======== DATASET

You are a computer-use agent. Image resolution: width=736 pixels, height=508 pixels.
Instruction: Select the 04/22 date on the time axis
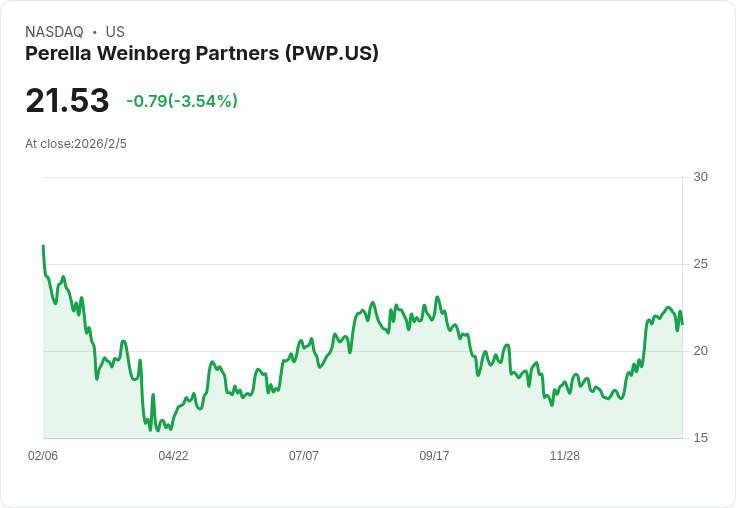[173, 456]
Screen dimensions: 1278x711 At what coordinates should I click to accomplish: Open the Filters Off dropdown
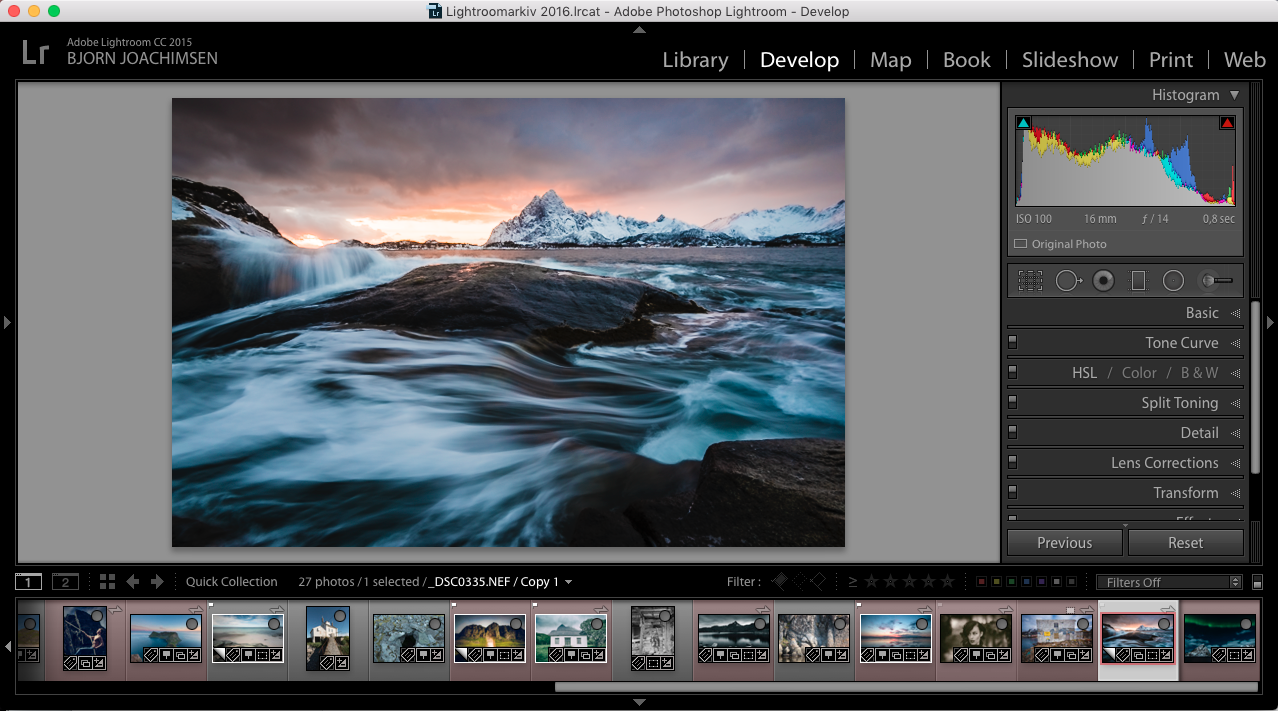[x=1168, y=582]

================

_WORK REQUIRED_
When you reach the line that contains "Screen dimensions: 1278x711" in the records above, copy it and every line after it exactly through the last one, leaving out the pictures.

_REPLY_
Screen dimensions: 1278x711 At what coordinates should I click to accomplish: Open the Filters Off dropdown
[x=1168, y=582]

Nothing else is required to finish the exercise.